J. Murry1, D. Hoang1, G. Barmparas1, D. Lee1, M. Bukur1, M. Bloom1, K. Inaba1, D. Margulies1, A. Salim1, E. J. Ley1 1Cedars-Sinai Medical Center,Los Angeles, CA, USA
Introduction: Beta adrenergic receptor blockade may improve outcomes after traumatic brain injury (TBI) by modulating the subsequent cascade of immune and inflammatory changes, but its early use is not routine in part due to concern for bradycardia and hypotension. We hypothesize that judicious early propranolol after TBI (EPAT) does not alter bradycardia and hypotensive events.

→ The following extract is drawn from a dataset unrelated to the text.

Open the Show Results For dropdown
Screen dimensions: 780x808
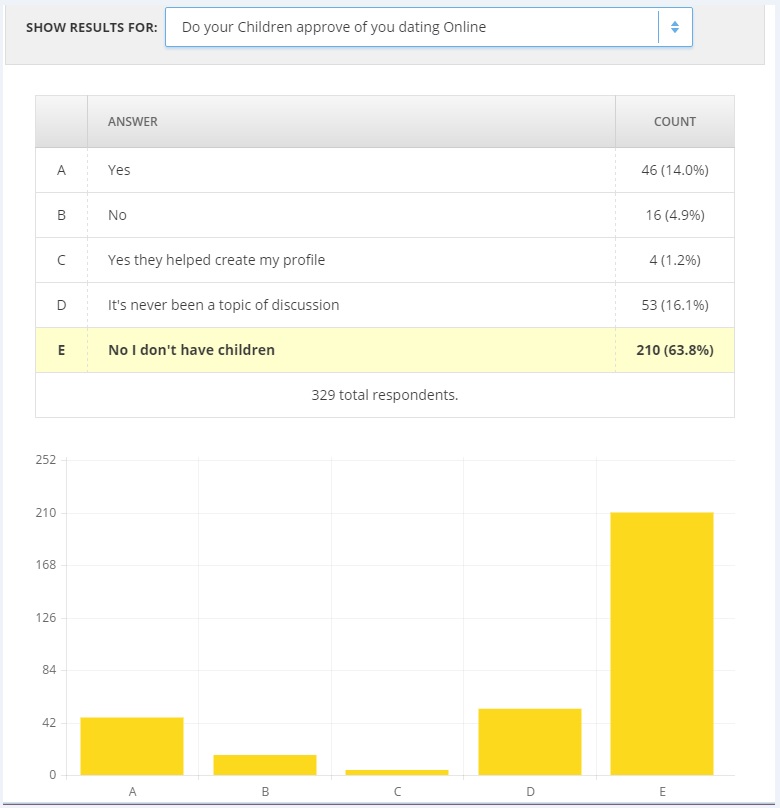(x=429, y=27)
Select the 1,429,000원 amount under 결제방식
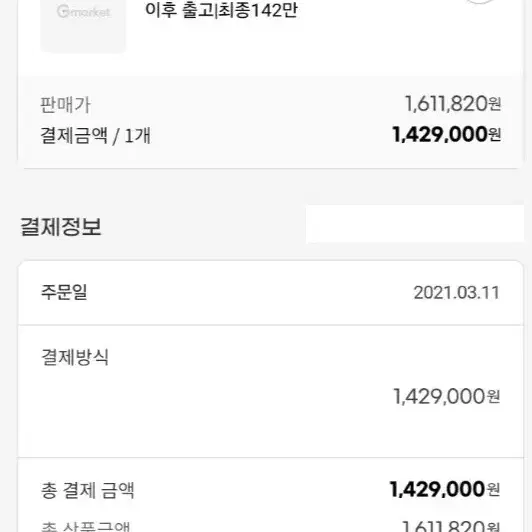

Methods: We conducted a prospective, observational study on all patients who presented with moderate to severe TBI from March 2010 to August 2013. The first 10 patients enrolled did not receive propranolol at SICU admission (CONTROL). Subsequent patients received propranolol at 1mg IV every 6 hours starting within 12 hours of SICU admission (EPAT) for a minimum of 48 hours. Propranolol was held for heart rate <60bpm (bradycardia), blood pressure <90mmHg (hypotension), SICU transfer, or patient deterioration. Bradycardia and hypotensive events were recorded hourly for the first 72 hours after SICU admission.
Results: Thirty-eight patients met enrollment criteria; 10 CONTROL and 28 EPAT. EPAT patients received 6.6±3.9 (mean±sd) doses of propranolol. The two cohorts were similar when compared by age>65 years, male gender, ED SBP< 90mmhg, head AIS≥4, ISS≥16 and hospital mortality (table). ED GCS≤8 was higher in CONTROL (100% v. 35.7%, p<0.01). Mean number of hypotensive events per patient, mean heart rate per bradycardia event, and mean blood pressure per hypotensive event were similar. The mean number of bradycardia events per patient was higher in CONTROL (mean 5.8 v. 1.6, p = 0.047).
Conclusion: While bradycardia and hypotensive events occur early after TBI, low dose intravenous propranolol does not increase their number or severity. Early use of propranolol after TBI appears to be safe. Additional enrollment continues to determine if EPAT improves outcomes.